'''

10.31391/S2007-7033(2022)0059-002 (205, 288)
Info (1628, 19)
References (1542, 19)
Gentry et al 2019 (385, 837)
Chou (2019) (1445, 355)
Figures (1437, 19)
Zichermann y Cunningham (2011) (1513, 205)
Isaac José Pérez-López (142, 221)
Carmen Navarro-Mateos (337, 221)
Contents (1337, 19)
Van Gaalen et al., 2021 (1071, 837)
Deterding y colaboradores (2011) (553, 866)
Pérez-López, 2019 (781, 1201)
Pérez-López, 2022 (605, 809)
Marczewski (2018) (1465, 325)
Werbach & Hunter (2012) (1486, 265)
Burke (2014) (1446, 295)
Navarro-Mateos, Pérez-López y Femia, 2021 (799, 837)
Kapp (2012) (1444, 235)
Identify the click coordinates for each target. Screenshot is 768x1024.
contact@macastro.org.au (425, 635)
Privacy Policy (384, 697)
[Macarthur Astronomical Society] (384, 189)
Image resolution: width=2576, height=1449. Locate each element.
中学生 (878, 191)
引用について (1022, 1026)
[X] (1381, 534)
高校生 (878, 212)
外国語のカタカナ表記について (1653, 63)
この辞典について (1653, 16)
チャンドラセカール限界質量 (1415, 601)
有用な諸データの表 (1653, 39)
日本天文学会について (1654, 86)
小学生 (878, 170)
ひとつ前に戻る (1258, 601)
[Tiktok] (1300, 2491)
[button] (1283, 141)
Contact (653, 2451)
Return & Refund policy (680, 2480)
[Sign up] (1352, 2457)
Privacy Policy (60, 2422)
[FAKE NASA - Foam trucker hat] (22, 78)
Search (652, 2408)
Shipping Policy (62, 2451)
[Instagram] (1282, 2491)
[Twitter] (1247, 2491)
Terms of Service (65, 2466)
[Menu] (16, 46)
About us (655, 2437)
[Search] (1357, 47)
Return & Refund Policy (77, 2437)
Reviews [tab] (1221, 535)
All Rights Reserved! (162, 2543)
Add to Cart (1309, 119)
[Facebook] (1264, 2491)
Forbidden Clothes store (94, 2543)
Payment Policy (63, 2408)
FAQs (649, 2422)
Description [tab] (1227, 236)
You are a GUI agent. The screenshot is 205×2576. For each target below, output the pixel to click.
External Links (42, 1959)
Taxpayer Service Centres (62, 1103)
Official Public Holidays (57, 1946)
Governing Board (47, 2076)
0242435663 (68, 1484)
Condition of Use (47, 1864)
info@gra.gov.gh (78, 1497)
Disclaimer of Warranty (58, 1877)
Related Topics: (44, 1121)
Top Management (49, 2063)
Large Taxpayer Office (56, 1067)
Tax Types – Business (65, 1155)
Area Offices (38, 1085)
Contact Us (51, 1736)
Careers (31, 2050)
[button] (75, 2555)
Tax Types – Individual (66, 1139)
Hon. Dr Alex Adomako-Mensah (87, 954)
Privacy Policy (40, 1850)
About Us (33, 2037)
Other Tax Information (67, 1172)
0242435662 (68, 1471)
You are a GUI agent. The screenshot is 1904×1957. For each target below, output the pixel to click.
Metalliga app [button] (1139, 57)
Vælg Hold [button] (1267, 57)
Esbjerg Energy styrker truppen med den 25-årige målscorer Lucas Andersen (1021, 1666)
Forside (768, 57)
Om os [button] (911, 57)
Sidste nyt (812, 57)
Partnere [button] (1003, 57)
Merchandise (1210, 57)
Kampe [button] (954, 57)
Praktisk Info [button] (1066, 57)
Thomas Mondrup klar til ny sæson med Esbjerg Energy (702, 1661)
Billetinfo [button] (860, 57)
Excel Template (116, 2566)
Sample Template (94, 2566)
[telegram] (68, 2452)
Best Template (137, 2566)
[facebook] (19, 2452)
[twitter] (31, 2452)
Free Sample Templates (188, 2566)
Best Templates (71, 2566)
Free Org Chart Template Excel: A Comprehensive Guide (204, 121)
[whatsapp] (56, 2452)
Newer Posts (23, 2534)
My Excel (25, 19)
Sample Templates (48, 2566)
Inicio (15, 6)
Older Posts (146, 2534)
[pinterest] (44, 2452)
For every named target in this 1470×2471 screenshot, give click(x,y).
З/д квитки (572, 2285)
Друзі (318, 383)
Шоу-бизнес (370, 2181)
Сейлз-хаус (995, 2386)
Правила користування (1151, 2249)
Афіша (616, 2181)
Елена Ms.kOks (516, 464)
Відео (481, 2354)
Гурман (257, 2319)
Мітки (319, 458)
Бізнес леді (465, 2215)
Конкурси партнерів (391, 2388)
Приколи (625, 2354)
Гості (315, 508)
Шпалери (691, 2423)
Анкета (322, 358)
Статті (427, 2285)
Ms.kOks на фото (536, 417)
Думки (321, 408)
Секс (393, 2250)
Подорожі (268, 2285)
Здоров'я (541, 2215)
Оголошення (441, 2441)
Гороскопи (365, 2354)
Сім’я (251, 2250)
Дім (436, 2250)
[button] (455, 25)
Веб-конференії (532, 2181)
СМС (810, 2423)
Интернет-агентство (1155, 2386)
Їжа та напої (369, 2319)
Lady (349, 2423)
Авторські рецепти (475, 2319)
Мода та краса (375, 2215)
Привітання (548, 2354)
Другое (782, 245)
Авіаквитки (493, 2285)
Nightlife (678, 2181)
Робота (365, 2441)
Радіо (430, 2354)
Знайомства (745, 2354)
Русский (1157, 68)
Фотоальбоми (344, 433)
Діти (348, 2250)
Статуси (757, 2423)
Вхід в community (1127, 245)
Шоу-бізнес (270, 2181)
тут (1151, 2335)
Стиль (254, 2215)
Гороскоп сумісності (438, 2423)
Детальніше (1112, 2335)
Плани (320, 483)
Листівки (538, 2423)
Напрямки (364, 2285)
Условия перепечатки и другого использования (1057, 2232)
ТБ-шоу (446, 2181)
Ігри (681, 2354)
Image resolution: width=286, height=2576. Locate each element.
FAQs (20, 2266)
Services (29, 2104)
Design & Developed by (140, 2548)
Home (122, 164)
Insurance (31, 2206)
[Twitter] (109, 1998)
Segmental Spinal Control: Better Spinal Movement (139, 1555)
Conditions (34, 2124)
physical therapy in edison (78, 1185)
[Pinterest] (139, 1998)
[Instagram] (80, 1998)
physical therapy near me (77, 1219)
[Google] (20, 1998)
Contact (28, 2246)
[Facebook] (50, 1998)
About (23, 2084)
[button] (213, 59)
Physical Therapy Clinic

'''

#### Problem to solve:
Starting at the line above that holds "Tax Types – Individual (66, 1139)" and ending at the line that holds "Sidste nyt (812, 57)", transcribe each line exactly and include no other lines.

#### Solution to this task:
Tax Types – Individual (66, 1139)
Hon. Dr Alex Adomako-Mensah (87, 954)
Privacy Policy (40, 1850)
About Us (33, 2037)
Other Tax Information (67, 1172)
0242435662 (68, 1471)
You are a GUI agent. The screenshot is 1904×1957. For each target below, output the pixel to click.
Metalliga app [button] (1139, 57)
Vælg Hold [button] (1267, 57)
Esbjerg Energy styrker truppen med den 25-årige målscorer Lucas Andersen (1021, 1666)
Forside (768, 57)
Om os [button] (911, 57)
Sidste nyt (812, 57)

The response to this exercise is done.